◆ **Required work**
Across the entries, count the lines that include "Week" and report only that number.

Stored items
□ □ □ □ □
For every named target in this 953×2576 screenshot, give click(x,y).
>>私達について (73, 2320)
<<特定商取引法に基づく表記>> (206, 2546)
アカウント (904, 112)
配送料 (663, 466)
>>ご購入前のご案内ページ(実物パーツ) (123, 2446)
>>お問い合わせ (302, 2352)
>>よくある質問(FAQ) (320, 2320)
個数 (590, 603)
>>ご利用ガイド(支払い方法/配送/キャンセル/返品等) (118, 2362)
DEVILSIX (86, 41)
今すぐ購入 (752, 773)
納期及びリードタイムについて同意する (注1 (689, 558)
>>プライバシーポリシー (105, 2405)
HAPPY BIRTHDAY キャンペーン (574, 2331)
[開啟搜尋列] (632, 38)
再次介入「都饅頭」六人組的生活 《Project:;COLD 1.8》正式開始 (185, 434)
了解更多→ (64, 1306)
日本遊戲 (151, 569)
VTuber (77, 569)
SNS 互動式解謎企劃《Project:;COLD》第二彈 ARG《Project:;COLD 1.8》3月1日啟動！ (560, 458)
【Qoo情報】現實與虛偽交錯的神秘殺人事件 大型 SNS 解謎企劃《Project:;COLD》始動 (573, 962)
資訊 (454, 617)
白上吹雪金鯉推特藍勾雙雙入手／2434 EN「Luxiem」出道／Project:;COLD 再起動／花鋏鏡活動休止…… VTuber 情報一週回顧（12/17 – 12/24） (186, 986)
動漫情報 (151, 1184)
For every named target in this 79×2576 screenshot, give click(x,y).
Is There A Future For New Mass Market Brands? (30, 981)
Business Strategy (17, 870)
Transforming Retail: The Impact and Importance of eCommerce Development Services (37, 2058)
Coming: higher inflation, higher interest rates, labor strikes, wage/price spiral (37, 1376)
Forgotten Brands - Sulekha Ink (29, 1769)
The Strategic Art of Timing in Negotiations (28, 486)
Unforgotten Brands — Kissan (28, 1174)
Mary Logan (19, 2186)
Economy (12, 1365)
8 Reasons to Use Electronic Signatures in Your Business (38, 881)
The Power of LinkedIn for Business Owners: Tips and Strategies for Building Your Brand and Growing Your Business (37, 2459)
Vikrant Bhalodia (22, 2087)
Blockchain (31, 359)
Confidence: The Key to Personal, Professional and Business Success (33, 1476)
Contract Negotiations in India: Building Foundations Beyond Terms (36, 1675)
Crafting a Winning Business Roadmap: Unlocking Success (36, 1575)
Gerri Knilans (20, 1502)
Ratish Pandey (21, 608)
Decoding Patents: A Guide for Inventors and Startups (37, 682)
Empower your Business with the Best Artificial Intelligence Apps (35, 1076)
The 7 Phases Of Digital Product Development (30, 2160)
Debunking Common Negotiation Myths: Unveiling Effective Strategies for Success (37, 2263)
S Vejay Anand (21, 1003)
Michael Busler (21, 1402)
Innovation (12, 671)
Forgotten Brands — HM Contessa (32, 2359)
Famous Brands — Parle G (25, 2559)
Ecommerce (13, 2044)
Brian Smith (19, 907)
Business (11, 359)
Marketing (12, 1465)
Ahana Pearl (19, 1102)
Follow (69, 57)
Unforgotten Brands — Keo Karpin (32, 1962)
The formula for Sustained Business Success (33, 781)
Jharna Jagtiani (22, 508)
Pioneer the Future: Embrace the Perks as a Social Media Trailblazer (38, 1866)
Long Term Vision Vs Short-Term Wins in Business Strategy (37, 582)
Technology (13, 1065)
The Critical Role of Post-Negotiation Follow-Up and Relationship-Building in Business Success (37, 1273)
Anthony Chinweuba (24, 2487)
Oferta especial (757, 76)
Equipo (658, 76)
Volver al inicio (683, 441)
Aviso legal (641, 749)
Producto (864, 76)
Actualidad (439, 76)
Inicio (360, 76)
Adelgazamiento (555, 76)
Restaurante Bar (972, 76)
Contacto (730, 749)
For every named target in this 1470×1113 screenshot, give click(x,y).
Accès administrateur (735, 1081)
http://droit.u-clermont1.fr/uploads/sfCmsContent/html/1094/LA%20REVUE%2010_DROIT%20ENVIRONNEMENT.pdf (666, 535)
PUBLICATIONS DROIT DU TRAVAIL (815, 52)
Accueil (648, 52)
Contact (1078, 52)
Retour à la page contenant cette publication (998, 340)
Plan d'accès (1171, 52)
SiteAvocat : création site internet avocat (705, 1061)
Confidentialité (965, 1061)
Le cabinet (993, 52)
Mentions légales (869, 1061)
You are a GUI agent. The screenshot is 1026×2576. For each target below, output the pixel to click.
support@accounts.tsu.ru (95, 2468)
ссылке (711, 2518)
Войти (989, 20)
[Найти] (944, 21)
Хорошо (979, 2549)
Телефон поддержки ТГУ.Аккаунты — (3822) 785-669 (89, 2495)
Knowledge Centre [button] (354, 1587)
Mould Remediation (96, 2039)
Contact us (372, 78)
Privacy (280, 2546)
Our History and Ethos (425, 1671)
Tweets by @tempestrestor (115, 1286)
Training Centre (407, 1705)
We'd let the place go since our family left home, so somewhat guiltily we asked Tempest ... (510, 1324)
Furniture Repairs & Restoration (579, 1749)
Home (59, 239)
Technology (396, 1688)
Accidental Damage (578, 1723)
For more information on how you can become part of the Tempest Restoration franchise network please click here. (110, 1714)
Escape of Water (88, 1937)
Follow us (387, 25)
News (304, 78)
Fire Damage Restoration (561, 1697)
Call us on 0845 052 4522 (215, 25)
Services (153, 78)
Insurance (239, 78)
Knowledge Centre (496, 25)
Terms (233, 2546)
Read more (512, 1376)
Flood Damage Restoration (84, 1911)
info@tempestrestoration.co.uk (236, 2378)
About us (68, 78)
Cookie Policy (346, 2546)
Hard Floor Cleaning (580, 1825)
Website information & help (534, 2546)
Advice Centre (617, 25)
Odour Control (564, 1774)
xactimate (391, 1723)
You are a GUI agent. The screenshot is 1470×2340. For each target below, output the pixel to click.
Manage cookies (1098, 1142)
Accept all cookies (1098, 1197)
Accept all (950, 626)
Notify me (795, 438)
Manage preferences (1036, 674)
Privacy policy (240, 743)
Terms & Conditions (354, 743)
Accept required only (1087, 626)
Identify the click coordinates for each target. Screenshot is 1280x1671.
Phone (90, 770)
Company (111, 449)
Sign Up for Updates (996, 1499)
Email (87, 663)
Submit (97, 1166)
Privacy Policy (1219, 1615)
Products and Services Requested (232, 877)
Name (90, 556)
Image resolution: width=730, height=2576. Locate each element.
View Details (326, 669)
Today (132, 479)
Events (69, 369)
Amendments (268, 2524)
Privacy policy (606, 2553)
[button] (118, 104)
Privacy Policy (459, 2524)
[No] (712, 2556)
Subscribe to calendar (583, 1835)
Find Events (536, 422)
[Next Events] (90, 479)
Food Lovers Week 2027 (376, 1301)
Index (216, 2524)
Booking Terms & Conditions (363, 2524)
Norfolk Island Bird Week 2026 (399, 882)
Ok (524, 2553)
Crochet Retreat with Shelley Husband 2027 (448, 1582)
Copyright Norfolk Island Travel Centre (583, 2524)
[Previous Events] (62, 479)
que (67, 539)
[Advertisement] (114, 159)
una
□ □ □ □ □
◆ **Expected answer**
2